The old world order, represented by the current G7, has no intention of giving up its global clout, however much that clout has shrunk in recent years. O’Neill himself writes with a nudge and a wink that nothing of the kind he is proposing is likely to happen. “While Canada and a post-Brexit UK would lose some of their current influence,” he says, “they would have no less of it than similarly situated countries such as Australia. At any rate, they need not worry. There is no reason to expect a diplomatic overhaul of this scale anytime soon.” 

O’Neill is right and wrong. He’s right that a new G7 should be fashioned and the old G7 junked. He’s wrong that it won’t happen anytime soon. Sculpting a new world order that more fairly represents the geopolitics and and achievable. A new G7 comprising the US, China, India, Brazil, Russia, Japan and the EU would account for 75% of global GDP. The old G7 represents a post-Second World War order.

It comprises four countries from Europe (Britain, Germany, France and Italy), two from North America (the US and Canada) and one from Asia (Japan). The new G7 would have three nations from Asia (China, India and Japan), one from South America (Brazil), one from North America (US), one from Eurasia (Russia) and one from the West European bloc (EU). 

The old world order extends to the structure of the International Monetary Fund (IMF), the World Bank (WB) and the United Nations Security Council (UNSC). All three institutions have systematically loaded the post-colonial world order in the West’s favour since 1945. The World Bank president is always an American national. The IMF managing director is always European. Of the UNSC’s five permanent, veto-carrying powers, three are part of the Western alliance. 

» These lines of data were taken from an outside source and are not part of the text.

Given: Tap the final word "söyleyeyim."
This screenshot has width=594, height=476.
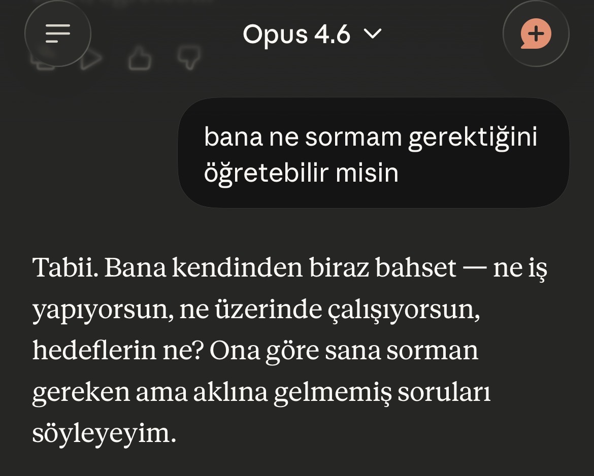Looking at the screenshot, I should pyautogui.click(x=104, y=434).
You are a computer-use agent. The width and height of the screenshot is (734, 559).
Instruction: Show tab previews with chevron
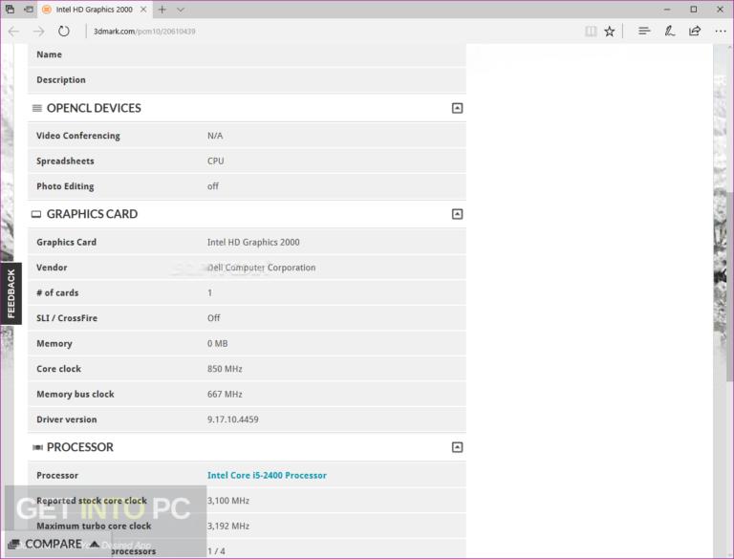tap(181, 10)
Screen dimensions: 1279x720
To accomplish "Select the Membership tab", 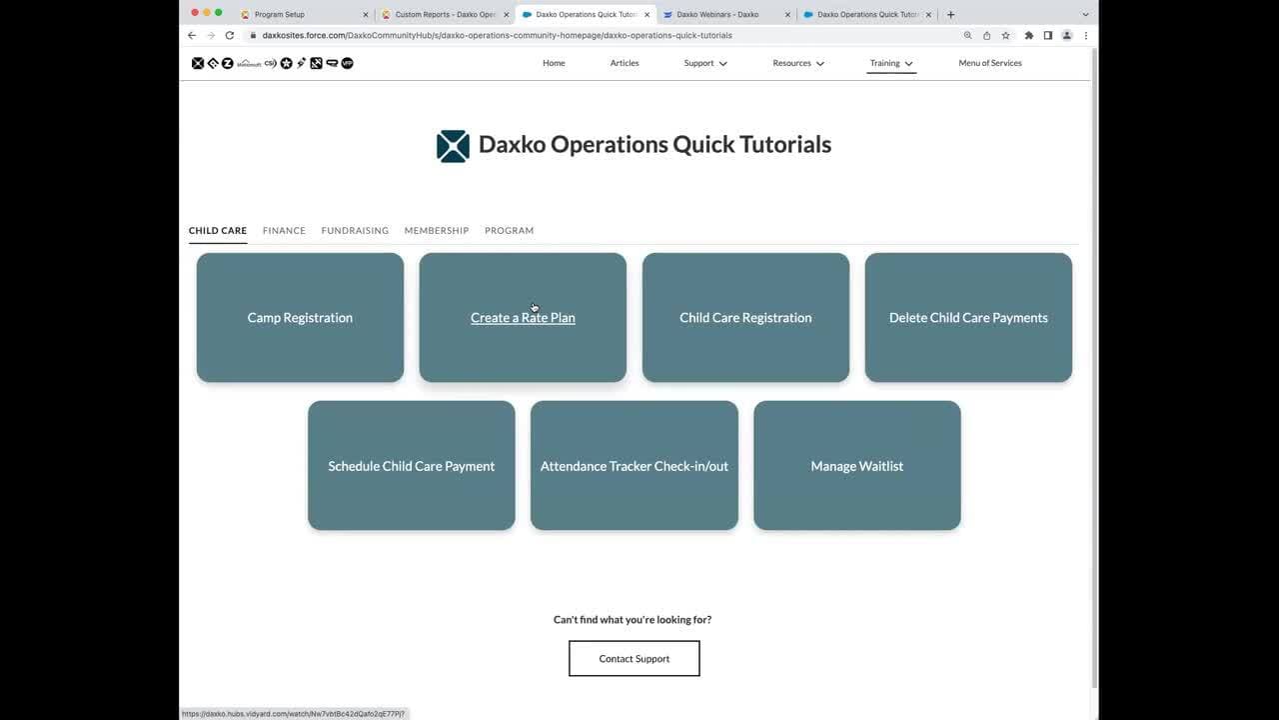I will click(436, 231).
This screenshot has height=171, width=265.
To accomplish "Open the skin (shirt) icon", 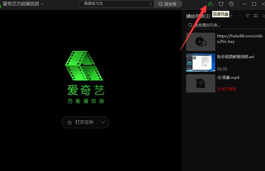I will 221,4.
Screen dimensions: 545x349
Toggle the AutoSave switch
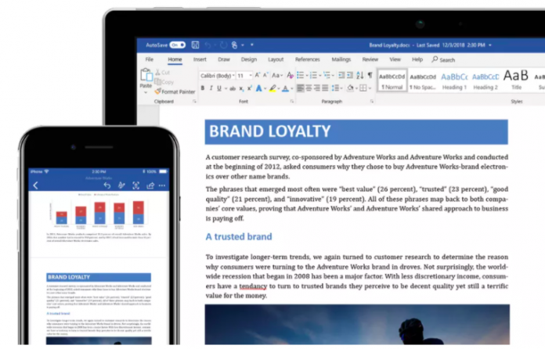point(177,45)
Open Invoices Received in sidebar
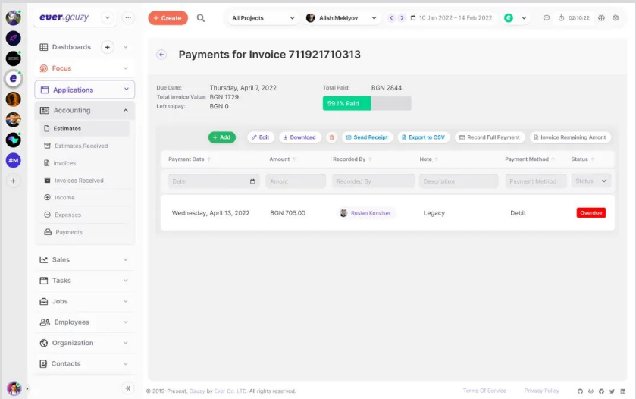Image resolution: width=636 pixels, height=399 pixels. point(79,181)
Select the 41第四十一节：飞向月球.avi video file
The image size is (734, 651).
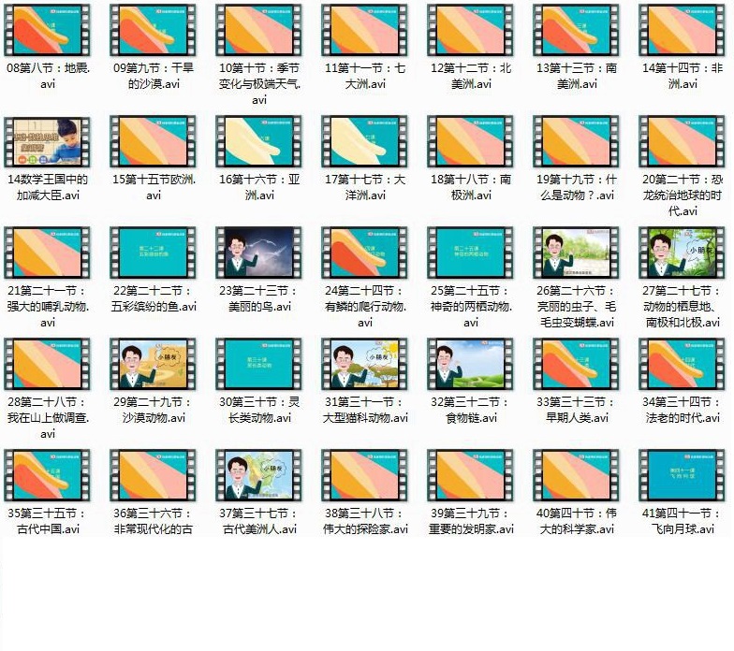(683, 475)
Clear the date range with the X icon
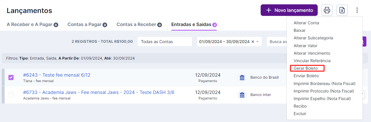 253,42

The West uses the global levers of finance and politics that these three institutions wield to impose economic sanctions, invade sovereign nations, wage extra-territorial wars, and control global finance. Media is a key instrument to mould opinion. Western media is careful not to use Western reporters to distort facts. They use hired Indian or other Asian journalists to indemnify themselves from the charge of racism. The dollar and euro buys many non-Western journalists who are paid for their grim, biased reportage of Asia and Africa. 

Moreover, Indian professionals who live and work overseas often see the glass half empty. In a recent op-ed in a leading Indian daily on India’s proposed $10 billion sovereign bond, former RBI Governor Raghuram Rajan laboured hard to find reasons why it was a bad idea and pregnant with risk: “In her Budget speech, Finance Minister Nirmala Sitharaman said that India would start borrowing in external markets in external currencies.

This is a marked change from the past when India issued government bonds in rupees, and borrowed in foreign exchange only from official lenders like the World Bank.  It will not reduce the domestic government bonds the market has to absorb (by an) iota. So what is the real rationale for this adventurous move? A small issuance will likely not be problematic. The concern is that once the door is opened, the government will be tempted to issue more, much more, with attendant risks—after all, all addictions start small.”

It is this conservative mindset, looking for problems for every solution rather than seeking solutions for every problem that has held India back. The Indian government, which hired Rajan as RBI governor, is no different. It is cautious and status quoist just like Rajan was as RBI governor, insisting on high interest rates even when inflation was low. In the bargain, India’s economy fell into a deflationary spiral. The government has not done enough since Rajan left to restore growth. It is such reflexive caution that slowed India’s rise for decades, to the delight of the old G7. For them, the rise of a new G7 is anathema. 

European nationalism brought war and misery to the world throughout the first half of the 20th century. For the previous 200 years, from the 1750s to the 1950s, Europe and its invasive Anglo-Saxon settlements in the Americas and Australasia, the brutal African slave trade to the Americas, and the damaging colonisation of Asia and Africa, lifted Western societies to great wealth and global influence. 

The post-1945 world order was designed to preserve that wealth and influence. Indian nationalism, properly defined, is plural, inclusive and non-expansionary. In contrast, Western nationalism was exclusionary and expansionist. The new world order and the new G7 is welcome precisely because it will posit global politics and economics under vastly fairer terms of engagement.